Possible AIX error log entries include: label: DSI_PROC,
resource: SYSVMM, with description: "DATA STORAGE INTERRUPT,
PROCESSOR". Other partition-related crash descriptors may also be
logged.
- A problem was fixed that could cause AIX error log entries
following a successful partition migration. Possible AIX error
log entries include: label: RTAS_ERROR, resource: sysplanar0, with
description: "INTERNAL ERROR CODE". Other errors may also be
logged.
- A problem was fixed that caused the installation of some
versions of Linux to fail.
System firmware changes that affect certain systems
- On systems with two HMCs attached, a problem was fixed that
caused one of the HMCs to frequently go to an incomplete state.

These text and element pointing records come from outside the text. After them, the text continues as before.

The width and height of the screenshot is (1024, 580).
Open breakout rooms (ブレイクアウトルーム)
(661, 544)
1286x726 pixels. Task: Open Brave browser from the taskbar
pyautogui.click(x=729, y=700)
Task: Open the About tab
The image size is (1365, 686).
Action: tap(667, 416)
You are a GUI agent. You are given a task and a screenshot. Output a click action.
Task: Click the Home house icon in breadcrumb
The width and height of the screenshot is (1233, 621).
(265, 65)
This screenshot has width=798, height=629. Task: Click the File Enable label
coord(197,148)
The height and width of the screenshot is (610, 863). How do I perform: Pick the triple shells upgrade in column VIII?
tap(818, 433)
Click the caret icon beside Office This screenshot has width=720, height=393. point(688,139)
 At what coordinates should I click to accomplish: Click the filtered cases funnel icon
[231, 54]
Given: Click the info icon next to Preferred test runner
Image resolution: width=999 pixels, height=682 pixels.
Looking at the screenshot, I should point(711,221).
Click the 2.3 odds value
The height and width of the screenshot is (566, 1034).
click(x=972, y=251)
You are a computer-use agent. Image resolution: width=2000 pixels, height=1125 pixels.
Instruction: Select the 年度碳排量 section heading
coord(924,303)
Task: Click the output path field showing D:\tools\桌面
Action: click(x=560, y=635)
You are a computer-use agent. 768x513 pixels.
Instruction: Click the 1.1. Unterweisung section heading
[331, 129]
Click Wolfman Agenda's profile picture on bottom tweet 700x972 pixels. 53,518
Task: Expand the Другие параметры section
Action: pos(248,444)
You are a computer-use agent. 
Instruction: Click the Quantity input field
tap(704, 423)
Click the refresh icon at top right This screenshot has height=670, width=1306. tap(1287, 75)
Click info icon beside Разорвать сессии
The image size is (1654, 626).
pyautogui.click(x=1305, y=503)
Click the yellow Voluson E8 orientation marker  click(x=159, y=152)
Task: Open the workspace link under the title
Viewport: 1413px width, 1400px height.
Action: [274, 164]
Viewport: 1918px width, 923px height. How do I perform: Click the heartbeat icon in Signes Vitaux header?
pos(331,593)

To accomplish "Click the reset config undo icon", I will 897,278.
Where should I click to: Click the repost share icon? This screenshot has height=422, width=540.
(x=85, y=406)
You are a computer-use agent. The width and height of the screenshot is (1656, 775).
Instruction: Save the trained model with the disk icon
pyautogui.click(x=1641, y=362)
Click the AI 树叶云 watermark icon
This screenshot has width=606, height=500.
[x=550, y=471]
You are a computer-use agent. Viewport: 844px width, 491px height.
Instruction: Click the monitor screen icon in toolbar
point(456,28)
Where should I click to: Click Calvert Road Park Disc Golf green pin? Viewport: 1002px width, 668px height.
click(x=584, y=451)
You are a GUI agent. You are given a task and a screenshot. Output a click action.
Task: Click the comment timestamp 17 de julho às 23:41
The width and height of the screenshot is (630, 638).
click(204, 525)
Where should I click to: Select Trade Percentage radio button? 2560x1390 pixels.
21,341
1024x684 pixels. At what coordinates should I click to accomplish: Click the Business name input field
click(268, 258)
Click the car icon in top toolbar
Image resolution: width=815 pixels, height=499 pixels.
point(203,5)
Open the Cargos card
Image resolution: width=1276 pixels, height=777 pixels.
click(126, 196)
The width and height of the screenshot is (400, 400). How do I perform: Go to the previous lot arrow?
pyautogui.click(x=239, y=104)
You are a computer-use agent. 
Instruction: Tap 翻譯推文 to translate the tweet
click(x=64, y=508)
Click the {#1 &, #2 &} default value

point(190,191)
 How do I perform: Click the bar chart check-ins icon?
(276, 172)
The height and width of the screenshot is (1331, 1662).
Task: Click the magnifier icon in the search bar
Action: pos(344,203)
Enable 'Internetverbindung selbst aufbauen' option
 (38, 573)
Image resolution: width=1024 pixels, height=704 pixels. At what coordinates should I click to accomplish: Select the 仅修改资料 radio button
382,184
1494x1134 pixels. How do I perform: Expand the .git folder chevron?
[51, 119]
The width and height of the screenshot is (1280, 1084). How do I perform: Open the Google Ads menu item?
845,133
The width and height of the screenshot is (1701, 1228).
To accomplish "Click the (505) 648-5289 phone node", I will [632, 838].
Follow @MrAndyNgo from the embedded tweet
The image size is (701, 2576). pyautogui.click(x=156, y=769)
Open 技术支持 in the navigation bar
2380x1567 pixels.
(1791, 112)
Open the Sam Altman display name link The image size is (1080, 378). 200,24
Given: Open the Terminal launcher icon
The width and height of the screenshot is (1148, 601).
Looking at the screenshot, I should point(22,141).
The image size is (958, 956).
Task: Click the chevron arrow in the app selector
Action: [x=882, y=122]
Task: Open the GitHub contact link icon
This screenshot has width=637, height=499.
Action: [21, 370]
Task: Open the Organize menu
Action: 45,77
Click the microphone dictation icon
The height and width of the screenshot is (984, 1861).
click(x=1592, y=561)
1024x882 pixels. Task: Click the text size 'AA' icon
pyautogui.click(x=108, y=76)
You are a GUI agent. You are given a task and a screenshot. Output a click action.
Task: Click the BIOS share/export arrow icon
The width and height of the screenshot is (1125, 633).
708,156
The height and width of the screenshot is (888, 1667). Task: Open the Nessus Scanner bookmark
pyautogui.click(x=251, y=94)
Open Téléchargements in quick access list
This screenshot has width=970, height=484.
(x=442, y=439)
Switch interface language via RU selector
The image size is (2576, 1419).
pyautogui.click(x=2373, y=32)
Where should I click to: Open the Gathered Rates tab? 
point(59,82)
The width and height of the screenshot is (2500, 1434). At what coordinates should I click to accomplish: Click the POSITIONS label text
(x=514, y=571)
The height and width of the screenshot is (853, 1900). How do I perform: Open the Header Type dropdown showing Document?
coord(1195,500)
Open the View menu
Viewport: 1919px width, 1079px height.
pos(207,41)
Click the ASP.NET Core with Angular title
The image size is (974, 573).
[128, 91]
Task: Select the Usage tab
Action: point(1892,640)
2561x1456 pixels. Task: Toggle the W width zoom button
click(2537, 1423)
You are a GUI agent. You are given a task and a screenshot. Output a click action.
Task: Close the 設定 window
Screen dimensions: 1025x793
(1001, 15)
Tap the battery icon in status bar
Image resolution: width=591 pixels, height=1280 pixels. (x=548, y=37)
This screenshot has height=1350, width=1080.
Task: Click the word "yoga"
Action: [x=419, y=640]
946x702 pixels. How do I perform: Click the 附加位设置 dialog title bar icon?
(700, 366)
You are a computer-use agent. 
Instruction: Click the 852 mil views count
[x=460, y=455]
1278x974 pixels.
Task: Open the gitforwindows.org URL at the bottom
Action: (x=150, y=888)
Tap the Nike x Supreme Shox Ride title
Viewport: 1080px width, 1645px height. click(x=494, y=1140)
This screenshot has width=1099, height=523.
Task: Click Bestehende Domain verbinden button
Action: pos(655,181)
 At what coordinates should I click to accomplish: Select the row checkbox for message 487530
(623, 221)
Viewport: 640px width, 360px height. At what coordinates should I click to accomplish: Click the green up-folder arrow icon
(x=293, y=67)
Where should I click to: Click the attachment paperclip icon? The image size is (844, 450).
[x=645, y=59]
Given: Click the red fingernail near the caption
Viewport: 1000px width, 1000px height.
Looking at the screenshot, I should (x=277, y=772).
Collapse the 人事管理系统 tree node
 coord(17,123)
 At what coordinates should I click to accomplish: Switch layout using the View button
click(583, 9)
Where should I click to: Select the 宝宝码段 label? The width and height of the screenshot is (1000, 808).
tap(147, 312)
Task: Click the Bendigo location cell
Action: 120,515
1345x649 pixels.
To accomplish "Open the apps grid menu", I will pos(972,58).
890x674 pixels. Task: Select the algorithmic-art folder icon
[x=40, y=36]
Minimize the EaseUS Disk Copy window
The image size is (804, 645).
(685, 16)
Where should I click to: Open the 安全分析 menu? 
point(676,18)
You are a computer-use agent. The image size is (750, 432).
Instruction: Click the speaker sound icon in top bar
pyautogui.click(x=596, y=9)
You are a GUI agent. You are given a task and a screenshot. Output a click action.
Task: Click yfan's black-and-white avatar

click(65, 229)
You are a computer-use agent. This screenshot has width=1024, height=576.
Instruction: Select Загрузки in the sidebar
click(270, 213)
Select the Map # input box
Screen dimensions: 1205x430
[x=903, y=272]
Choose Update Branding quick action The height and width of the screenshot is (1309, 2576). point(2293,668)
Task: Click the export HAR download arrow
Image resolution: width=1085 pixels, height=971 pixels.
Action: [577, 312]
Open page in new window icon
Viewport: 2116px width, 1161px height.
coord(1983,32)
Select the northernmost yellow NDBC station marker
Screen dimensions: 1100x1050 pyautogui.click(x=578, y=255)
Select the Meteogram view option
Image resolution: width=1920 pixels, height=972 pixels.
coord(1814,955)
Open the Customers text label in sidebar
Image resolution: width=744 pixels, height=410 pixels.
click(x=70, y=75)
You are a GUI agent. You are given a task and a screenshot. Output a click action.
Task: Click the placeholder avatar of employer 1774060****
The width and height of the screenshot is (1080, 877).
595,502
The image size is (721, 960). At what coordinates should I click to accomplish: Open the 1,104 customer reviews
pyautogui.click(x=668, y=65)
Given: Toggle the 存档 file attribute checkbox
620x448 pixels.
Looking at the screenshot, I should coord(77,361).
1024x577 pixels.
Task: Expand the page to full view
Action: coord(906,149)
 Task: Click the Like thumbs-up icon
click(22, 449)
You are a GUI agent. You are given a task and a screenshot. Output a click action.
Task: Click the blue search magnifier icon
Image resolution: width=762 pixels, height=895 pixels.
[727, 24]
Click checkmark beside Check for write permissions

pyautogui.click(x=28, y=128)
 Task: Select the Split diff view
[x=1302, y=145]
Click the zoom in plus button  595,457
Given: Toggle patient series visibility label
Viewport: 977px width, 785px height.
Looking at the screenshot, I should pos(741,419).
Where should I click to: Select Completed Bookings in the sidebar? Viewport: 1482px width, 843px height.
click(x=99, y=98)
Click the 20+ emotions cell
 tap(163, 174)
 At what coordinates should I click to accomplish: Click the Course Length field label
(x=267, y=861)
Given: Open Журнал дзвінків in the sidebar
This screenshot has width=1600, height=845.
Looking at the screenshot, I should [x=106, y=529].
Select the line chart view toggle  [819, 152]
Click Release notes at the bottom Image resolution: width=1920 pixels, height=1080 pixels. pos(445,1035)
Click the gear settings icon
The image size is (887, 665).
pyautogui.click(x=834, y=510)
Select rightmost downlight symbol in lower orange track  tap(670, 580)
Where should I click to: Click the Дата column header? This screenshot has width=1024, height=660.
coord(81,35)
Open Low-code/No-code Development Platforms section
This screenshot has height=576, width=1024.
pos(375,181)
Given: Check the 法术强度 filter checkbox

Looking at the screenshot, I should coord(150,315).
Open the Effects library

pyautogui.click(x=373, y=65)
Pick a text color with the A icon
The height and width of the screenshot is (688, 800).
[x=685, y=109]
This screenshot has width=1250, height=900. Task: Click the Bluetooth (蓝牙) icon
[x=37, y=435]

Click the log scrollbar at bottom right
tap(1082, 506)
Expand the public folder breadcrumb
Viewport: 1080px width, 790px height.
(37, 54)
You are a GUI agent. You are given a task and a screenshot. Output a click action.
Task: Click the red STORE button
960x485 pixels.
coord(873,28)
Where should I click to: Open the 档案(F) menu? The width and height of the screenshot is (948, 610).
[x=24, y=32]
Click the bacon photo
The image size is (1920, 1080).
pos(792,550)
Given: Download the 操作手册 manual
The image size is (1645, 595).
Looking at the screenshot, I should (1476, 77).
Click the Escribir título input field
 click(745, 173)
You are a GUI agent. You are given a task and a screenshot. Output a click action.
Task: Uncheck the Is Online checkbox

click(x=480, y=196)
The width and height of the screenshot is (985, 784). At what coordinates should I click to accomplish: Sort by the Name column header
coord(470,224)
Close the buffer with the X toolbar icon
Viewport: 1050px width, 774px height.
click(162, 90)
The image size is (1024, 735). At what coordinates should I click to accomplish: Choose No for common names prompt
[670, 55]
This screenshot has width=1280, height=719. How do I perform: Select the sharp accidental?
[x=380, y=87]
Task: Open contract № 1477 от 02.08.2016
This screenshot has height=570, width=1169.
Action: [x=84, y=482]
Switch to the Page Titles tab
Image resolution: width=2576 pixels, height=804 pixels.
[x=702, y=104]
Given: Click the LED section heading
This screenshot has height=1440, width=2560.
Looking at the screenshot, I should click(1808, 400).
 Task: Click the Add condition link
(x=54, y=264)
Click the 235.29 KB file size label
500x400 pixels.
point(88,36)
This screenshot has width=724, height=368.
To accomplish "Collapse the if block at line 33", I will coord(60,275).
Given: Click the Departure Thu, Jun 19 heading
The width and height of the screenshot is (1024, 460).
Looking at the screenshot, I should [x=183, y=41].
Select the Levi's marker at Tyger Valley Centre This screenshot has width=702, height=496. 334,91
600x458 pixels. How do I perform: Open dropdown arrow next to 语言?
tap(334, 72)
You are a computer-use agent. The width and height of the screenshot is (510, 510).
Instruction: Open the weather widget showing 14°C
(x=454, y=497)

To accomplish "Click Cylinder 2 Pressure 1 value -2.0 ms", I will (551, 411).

- On systems running IBM i partitions, a problem was fixed
that caused a RAID array of SCSI disks to be exposed if an MES upgrade
was done, or a system plan was created.
- On systems running IBM i partitions, a problem was fixed
that caused SRC BA040030 to be erroneously logged, and a call home to
be made, even though the partition booted successfully.
- On systems using the host Ethernet adapter (HEA) function,
a problem was fixed that caused the HMC to erroneously report that
deleting a logical port had failed.
- On partitions running Advanced Memory Sharing (AMS), a
problem was fixed that prevented shutdown of a partition when all
paging VIOS's servicing the partition were hung and unable to complete
outstanding I/O operations.
- On systems running Advanced Memory Sharing (AMS), a problem
was fixed that caused an AMS partition to crash with SRC
B700F103. This problem may occur when reducing the size of the
AMS pool (or doing a hot node repair on a model MMB or MHB) at the same
time as dynamically creating an AMS partition, or changing an AMS
partition's maximum memory.
- A problem was fixed that caused AIX licensing issues when
migrating a partition from a POWER6 to a POWER7 system.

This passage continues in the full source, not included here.